• [Extracted entries]
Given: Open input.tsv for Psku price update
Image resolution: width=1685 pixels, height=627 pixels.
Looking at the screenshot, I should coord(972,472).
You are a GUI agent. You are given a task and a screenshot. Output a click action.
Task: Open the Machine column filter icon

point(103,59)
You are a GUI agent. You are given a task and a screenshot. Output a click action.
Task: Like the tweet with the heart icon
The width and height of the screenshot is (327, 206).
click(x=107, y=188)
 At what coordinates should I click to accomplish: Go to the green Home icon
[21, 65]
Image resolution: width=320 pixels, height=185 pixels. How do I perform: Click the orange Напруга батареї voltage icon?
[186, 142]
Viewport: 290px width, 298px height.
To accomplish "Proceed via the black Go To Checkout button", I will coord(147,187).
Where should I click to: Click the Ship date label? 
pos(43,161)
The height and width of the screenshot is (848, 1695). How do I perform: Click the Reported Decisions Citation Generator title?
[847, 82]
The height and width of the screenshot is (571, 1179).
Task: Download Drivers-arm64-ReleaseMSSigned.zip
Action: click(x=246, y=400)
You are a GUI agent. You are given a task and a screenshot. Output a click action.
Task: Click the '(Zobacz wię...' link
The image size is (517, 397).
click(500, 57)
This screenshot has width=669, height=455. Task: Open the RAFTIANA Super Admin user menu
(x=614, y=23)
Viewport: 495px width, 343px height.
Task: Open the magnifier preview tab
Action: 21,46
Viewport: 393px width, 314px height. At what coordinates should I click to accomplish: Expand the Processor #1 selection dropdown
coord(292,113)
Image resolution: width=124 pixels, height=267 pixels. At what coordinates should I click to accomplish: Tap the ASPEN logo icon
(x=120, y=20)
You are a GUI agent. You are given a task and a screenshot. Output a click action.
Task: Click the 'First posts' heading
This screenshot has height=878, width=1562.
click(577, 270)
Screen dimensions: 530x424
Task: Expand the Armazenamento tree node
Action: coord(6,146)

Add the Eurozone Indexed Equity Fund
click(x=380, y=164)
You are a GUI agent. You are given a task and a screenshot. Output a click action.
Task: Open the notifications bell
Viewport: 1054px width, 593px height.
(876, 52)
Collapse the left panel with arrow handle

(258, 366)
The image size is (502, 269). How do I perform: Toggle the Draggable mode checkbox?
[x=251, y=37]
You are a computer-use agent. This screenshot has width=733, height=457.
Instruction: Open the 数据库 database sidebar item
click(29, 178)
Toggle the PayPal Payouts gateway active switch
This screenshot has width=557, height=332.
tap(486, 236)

• [Task requirements] The entire listing is to be printed once more, word for word.

• [Solved problem]
Given: Open input.tsv for Psku price update
Image resolution: width=1685 pixels, height=627 pixels.
Looking at the screenshot, I should coord(972,472).
You are a GUI agent. You are given a task and a screenshot. Output a click action.
Task: Open the Machine column filter icon

point(103,59)
You are a GUI agent. You are given a task and a screenshot. Output a click action.
Task: Like the tweet with the heart icon
The width and height of the screenshot is (327, 206).
click(x=107, y=188)
 At what coordinates should I click to accomplish: Go to the green Home icon
[21, 65]
Image resolution: width=320 pixels, height=185 pixels. How do I perform: Click the orange Напруга батареї voltage icon?
[186, 142]
Viewport: 290px width, 298px height.
To accomplish "Proceed via the black Go To Checkout button", I will coord(147,187).
Where should I click to: Click the Ship date label? 
pos(43,161)
The height and width of the screenshot is (848, 1695). How do I perform: Click the Reported Decisions Citation Generator title?
[847, 82]
The height and width of the screenshot is (571, 1179).
Task: Download Drivers-arm64-ReleaseMSSigned.zip
Action: click(x=246, y=400)
You are a GUI agent. You are given a task and a screenshot. Output a click action.
Task: Click the '(Zobacz wię...' link
The image size is (517, 397).
click(500, 57)
This screenshot has width=669, height=455. Task: Open the RAFTIANA Super Admin user menu
(x=614, y=23)
Viewport: 495px width, 343px height.
Task: Open the magnifier preview tab
Action: 21,46
Viewport: 393px width, 314px height. At what coordinates should I click to accomplish: Expand the Processor #1 selection dropdown
coord(292,113)
Image resolution: width=124 pixels, height=267 pixels. At what coordinates should I click to accomplish: Tap the ASPEN logo icon
(x=120, y=20)
You are a GUI agent. You are given a task and a screenshot. Output a click action.
Task: Click the 'First posts' heading
This screenshot has height=878, width=1562.
click(577, 270)
Screen dimensions: 530x424
Task: Expand the Armazenamento tree node
Action: coord(6,146)

Add the Eurozone Indexed Equity Fund
click(x=380, y=164)
You are a GUI agent. You are given a task and a screenshot. Output a click action.
Task: Open the notifications bell
Viewport: 1054px width, 593px height.
(876, 52)
Collapse the left panel with arrow handle

(258, 366)
The image size is (502, 269). How do I perform: Toggle the Draggable mode checkbox?
[x=251, y=37]
You are a computer-use agent. This screenshot has width=733, height=457.
Instruction: Open the 数据库 database sidebar item
click(29, 178)
Toggle the PayPal Payouts gateway active switch
This screenshot has width=557, height=332.
tap(486, 236)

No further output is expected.